Por naturaleza, los partidos políticos son entidades que crean tranquilidad y sosiego en la población. A través de ellos se canalizan las inquietudes políticas de los ciudadanos que los apoyan, pero quienes pueden salirse del cauce legal e inquietar a la nación. Es entonces cuando los partidos y en especial sus líderes asumen un papel de extrema importancia, al tranquilizar los ánimos demasiado inquietos de sus seguidores, ya que quizá estén dispuestos a acciones violentas.
Un partido político, dije, es un grupo minoritario de personas comprometidas con una serie de valores y creencias políticas, ninguna mayor a la de conservar el ambiente que permite su posible elección por medios legales. En otras palabras, los partidos son instrumentos de orden y sosiego político, de estabilidad social muy necesaria en sistemas democráticos que son de por sí inquietos e intranquilos.
Cuando un partido no entiende su responsabilidad en la conservación del orden de la comunidad, dejar de ser un partido y se torna un origen de agitación y desorden que daña la estabilidad y, por eso, lastima las posibilidades de prosperidad de esos a quienes quiere gobernar. Cuando un partido se sale de la ley, de las reglas que prometió respetar, la sociedad entera sufre las consecuencias.
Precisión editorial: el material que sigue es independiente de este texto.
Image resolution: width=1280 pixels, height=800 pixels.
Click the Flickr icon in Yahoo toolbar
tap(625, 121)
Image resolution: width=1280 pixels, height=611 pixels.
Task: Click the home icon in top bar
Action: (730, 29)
El punto bien vale una segunda opinión y se trata de hacer una distinción entre partidos políticos y grupos de agitación política. La diferencia es enorme. En partido político que se precia de serlo es una institución que colabora notablemente a la tranquilidad política y lo hace por encima de su plataforma. Los agitadores políticos son fuente de desasosiego e inestabilidad. Podemos, por tanto, clasificar al EZLN como un grupo de agitadores, que rechazó la oportunidad de ser un partido político. Pero también tenemos otro caso aún más interesante.
El del PRD actual, en manos de López Obrador, un partido político formal, reconocido y fuerte, que ahora se está transformando en un grupo de agitadores. El PRD, para desfortuna de la democracia mexicana, no es ya un partido político sino un centro de agitación. Tiene ahora mucho más parecido con el EZLN que con el resto de los partidos políticos. Los zapatistas no quisieron ser un partido político. Los del PRD están dejándolo de ser.